Helmuth hat geschrieben: ↑Do 4. Jun 2026, 18:58
Ich müsste nun aber meinen, es fehlt der nötige IQ eine aus meiner Sicht klare Frage auch entsprechend zu beantworten.
Ob mein IQ hoch genug ist, kann ich nicht beantworten. Entweder aus Dummheit oder weil das anmaßend wäre. Aber Gedanken lesen kann ich auf jeden Fall nicht.
Ich habe die Diskussion in den letzten Tagen, die über mehrere Seiten geht, nicht mitverfolgt. Auch am dem ursprünglichen Thread, den du verlinkt hattest, war ich nicht beteiligt. Ich habe nur die konkrete Frage an mich beantwortet.
Nun ist es sehr mühsam, dein Anliegen hier rückzuverfolgen. Ich bin aber so nett und habe das mal versucht.
Also dein Problem scheint zu sein ein vermeintlicher Widerspruch zwischen Beinbruch gegen Beinbruch (2. Mose 21,23-25) einerseits und Beinbruch gegen Erstattung des Verdienstausfalls (2. Mose 21,18-21) andererseits. Aus Sicht Gottes ist der dauerhafte Schaden wesentlich. Ein Beinbruch heilt für gewöhnlich und man wird damals schon der Lage gewesen zu sein, das zu behandeln. Implizit scheinst du vorauszusetzen : Beinbruch = Bein ab und zerstört. Interessanterweise ist der Anspruch an Verheilung in 2. Mose 21,18-21 ziemlich niedrig. Es reicht, wenn der Geschädigte wieder aufstehen und an einem Stab gehen kann.

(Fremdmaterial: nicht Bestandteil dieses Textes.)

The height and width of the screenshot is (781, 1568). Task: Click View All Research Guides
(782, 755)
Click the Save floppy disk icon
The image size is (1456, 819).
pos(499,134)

Ausgestochene Augen wachsen nicht nach. Ausgeschlagene Zähne lassen sich nicht wieder einsetzen. Das war damals nicht rekonstruierbar. Abgehackte Hände und Füße wachsen nicht nach und waren damals nicht replantierbar. Brandmale, Wunden und Striemen verheilen zwar, hinterlassen aber mehr oder weniger Spuren. Hier sind wohl Wunden auf der Haut gemeint, die sichtbar blieben und als Entstellung galten.
Den Widerspruch, den du hier vernimmst, den sehe ich nicht unbedingt als zwingend an. Viellecht steht es den Betroffenen bzw. den Richtern frei, sich zwischen dieser oder jener Anwendung zu entscheiden. Aber ich glaube, dass das eigentliche Problem bei der strikten Anwendung der Talionsregel viel tiefliegender ist. Sollte auf gleiche Weise ein Schaden vergolten werden, so könnte der zuerst entstandene Schaden am Opfer nie vollständig identisch ausgeführt werden am Täter. Man weiß nie, welche Folgen das bei einem anderen Menschen haben könnte. Das hängt nicht nur von der Verfassung des Menschen ab, sondern auch von seiner sozialen Einbindung. Die gleiche Art von Schaden hat nicht die gleiche Art von Folgen.
Ich halte die Talionsregel für kein göttliches Gesetz, sondern für ziemlich unmenschlich. Mit der Kodifizierung dieser (schon vorhandenen) Rechtsvorstellung wollte Gott den Israeliten sicher nur vorführen, wohin diese Art von Denken führt und so zu einer grundlegenden Verhaltensänderung bewegen.